Maybe you want to ask someone out, but you're so scared of being rejected or that they will disappoint you that you pass up the opportunity. The other extreme is being so afraid of being alone and lonely that we say “yes” even when we know in the deepest depths of our being that it is the wrong thing to do.  How much different would life be, how much time would stop being wasted if we would just be honest from the get go, take some healthy risks, and say what we mean?
 
Golfers know when they have hit the ball with the sweet spot verses when they slice or shank the ball. The sweet spot is this beautiful, harmonic resonance throughout your body. Knowing the truth is very similar. Your body almost hums. When the truth is not spoken, even if it is a slight deviation, you feel the constriction. 

1. Start paying attention to how your body feels as you make decisions. Take one moment to breathe slowly and deeply before responding and test your answer internally before allowing it to flow out.

2. Be open to taking a risk. Start small if that is what is most comfortable. The reality is that we will continue to bring people and situations that allow us to address our deepest fears and heal our deepest pain rather we are conscious of it or not. If you are willing to step into that space, take the risk, you may find a very simple, honest answer leads to a profound healing.

3. Don't worry so much. When those fears of rejection, making the wrong decision, being a fool, or being hurt start to rise, use them as a learning experience. Ask yourself, “Why am I worried about that? Who defined good and bad, right and wrong for me and do I truly believe those definitions?” One of the greatest questions I ever received was, “What are your basic beliefs?” I thought it would be so easy to answer, but it really stumped me because as I started to uncover those beliefs, I had no idea why I believed them. Most of us accept others beliefs without questions. We stay in limited containers so as to stay within the confines of acceptable behavior. Most of what our society has come to know and desire in our lifestyles would no longer be acceptable if we started questioning our beliefs, our reasoning for believing it, and the real definitions of what we believe.
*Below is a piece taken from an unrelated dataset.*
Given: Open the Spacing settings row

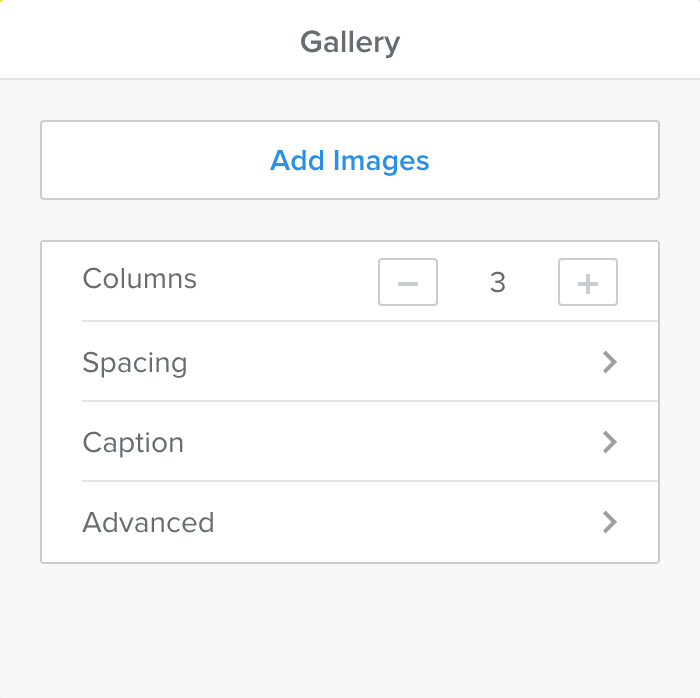Looking at the screenshot, I should tap(350, 362).
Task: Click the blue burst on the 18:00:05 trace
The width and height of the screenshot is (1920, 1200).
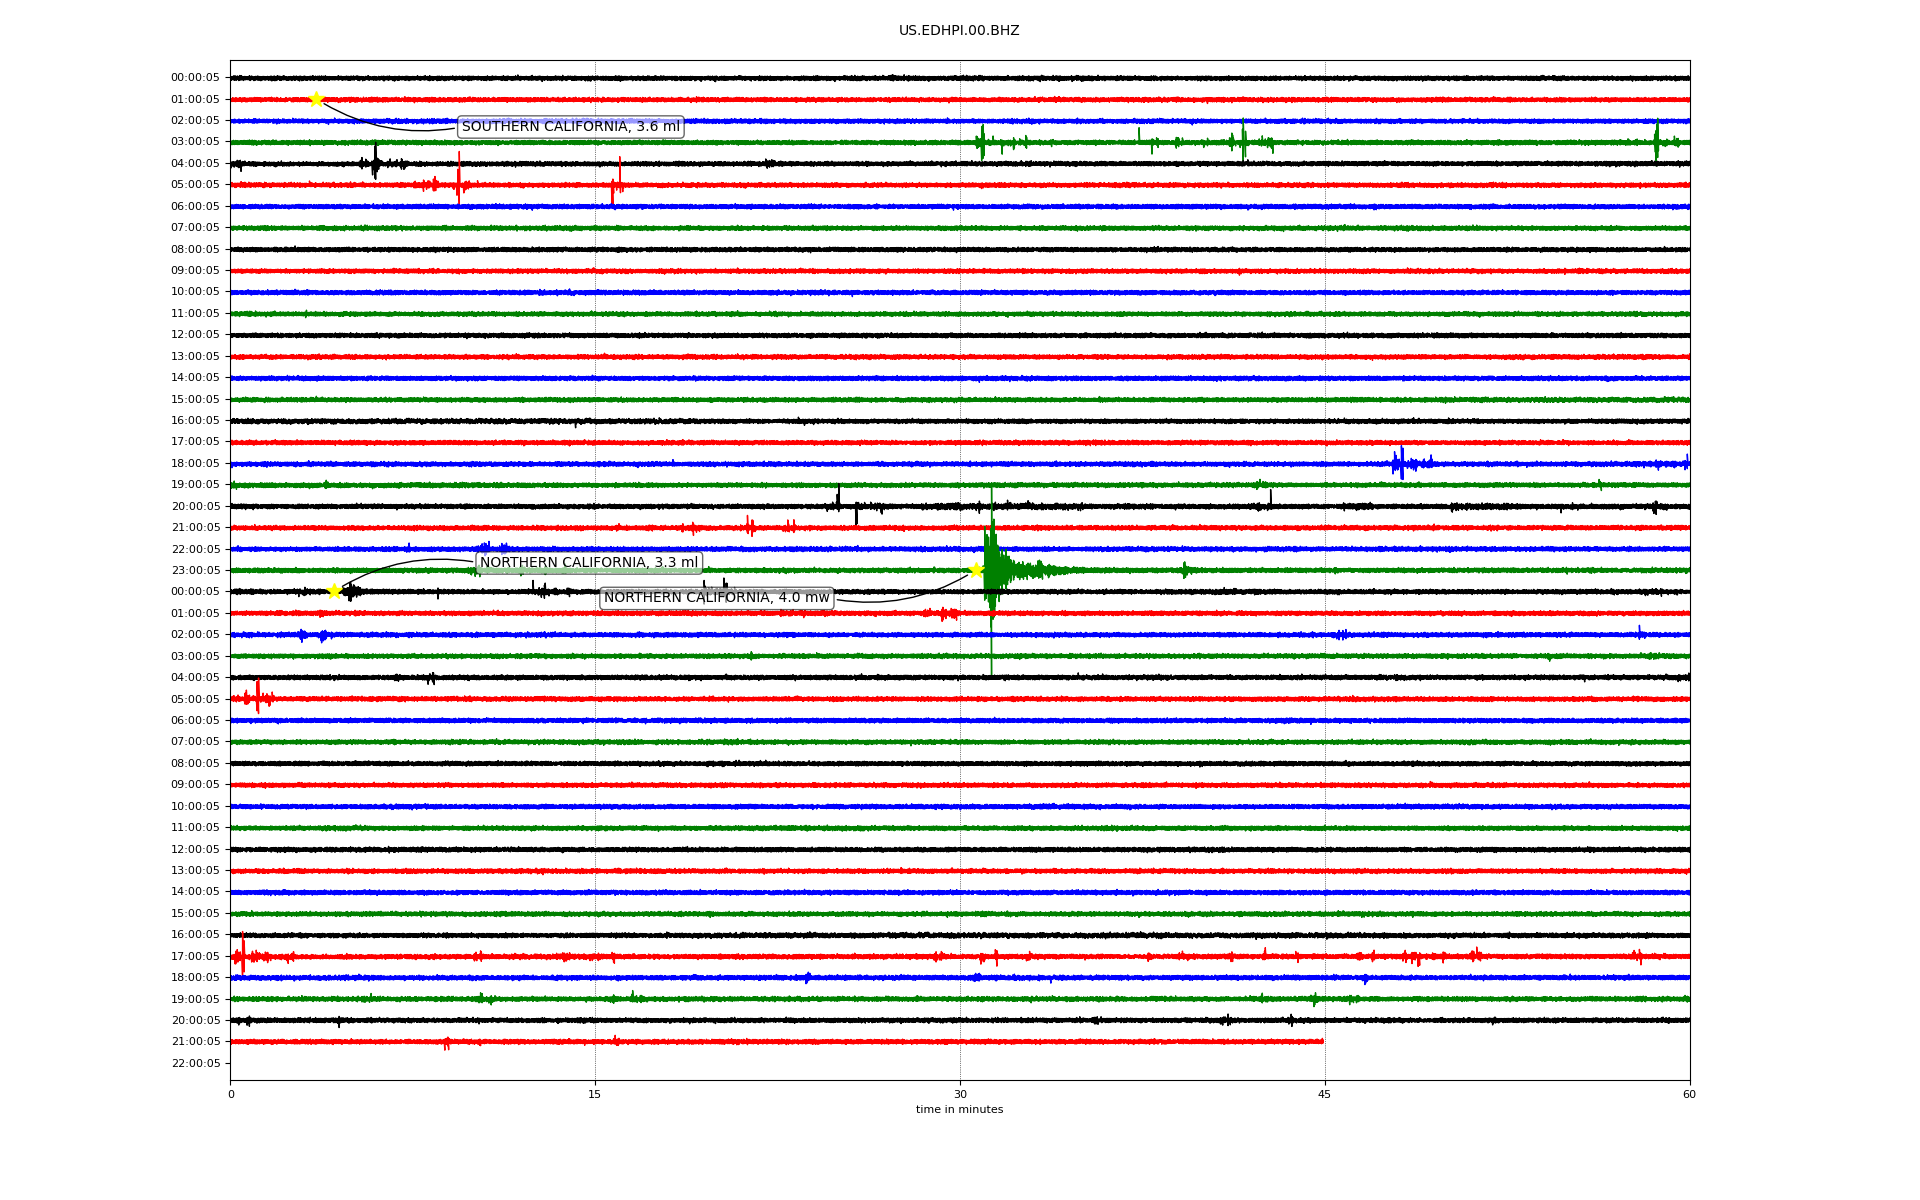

4. Commit to being true to yourself. You cannot control others. You cannot control (fully) a situation. At best, you can control your actions and reactions. That being the case, it is wise to know yourself and why you act and react the way you do. As you step into your authenticity, you give others the permission to do the same. You also will lose those in your life that liked the inauthentic version of you. That’s perfect. It makes room for those who are attracted to the real you.
 
This is, as a whole, certainly not an easy process. For me, the basic beliefs took two years to really solidify. The stepping into the small risks and being true to myself, however, started immediately. The changes were apparent immediately, too. Best of all, the unexpected side effect was how much more fun life became. Star small, think big, act now.